Ruang Gorontalo– Wakil Gubernur (Wagub) Gorontalo, Idah Syahidah Rusli Habibie, angkat suara menyikapi rencana pemerintah pusat memangkas Transfer ke Daerah (TKD) dalam Rancangan Anggaran Pendapatan dan Belanja Negara (RAPBN) 2026. Ia menilai kebijakan tersebut sangat memberatkan pemerintah daerah yang kini tengah berjuang menstabilkan keuangan sekaligus menanggung beban tambahan pembayaran gaji Pegawai Pemerintah dengan Perjanjian Kerja (PPPK).
Hal itu disampaikan Idah saat menghadiri audiensi antara Asosiasi Pemerintah Provinsi Seluruh Indonesia (APPSI) dengan Menteri Keuangan Purbaya Yudhi Sadewa, di Gedung Djuanda, Kementerian Keuangan RI, Jakarta. Pertemuan itu dihadiri 17 Gubernur dan Wakil Gubernur dari berbagai provinsi di Indonesia.
“Tujuan kami datang adalah untuk menyampaikan kondisi nyata yang kami hadapi di daerah.

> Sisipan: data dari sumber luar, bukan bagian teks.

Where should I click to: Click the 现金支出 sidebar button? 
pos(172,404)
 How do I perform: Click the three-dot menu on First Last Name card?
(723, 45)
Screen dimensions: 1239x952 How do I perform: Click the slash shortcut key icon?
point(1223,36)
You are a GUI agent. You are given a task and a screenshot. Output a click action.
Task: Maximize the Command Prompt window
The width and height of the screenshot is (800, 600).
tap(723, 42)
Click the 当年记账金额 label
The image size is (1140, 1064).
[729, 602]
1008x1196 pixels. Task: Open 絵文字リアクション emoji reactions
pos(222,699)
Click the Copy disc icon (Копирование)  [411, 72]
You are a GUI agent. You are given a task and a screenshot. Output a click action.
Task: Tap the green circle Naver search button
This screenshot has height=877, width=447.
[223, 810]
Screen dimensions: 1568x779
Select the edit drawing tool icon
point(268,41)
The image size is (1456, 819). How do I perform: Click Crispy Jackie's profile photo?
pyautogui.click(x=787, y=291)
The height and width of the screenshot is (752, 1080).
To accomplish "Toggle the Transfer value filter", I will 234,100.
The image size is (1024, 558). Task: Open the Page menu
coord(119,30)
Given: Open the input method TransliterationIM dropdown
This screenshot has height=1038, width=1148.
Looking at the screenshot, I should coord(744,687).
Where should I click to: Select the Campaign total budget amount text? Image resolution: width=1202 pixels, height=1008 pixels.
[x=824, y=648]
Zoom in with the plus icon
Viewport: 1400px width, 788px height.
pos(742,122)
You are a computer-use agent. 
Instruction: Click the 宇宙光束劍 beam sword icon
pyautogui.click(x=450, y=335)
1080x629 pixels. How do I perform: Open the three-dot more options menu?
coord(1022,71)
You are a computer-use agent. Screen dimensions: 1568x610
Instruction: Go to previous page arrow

Kami mewakili 17 Gubernur se-Indonesia menyatakan keberatan atas kebijakan pengurangan dana TKD. Kalau transfer pusat ke daerah dikurangi, maka program pembangunan bisa terhenti,” ujar Idah tegas.
Beban Keuangan Daerah Kian Berat
Menurut Idah, pemotongan TKD tidak hanya berdampak pada terbatasnya ruang fiskal daerah, tetapi juga berpotensi menghambat pelayanan publik dan pembangunan infrastruktur yang sudah direncanakan. Ia menilai keputusan ini tidak sejalan dengan semangat pemerataan pembangunan yang selalu digaungkan pemerintah pusat.
“Selama ini daerah berupaya keras menjalankan program prioritas yang mendukung target nasional. Tapi bagaimana kami bisa maksimal jika sumber dananya justru dikurangi?” kata Idah.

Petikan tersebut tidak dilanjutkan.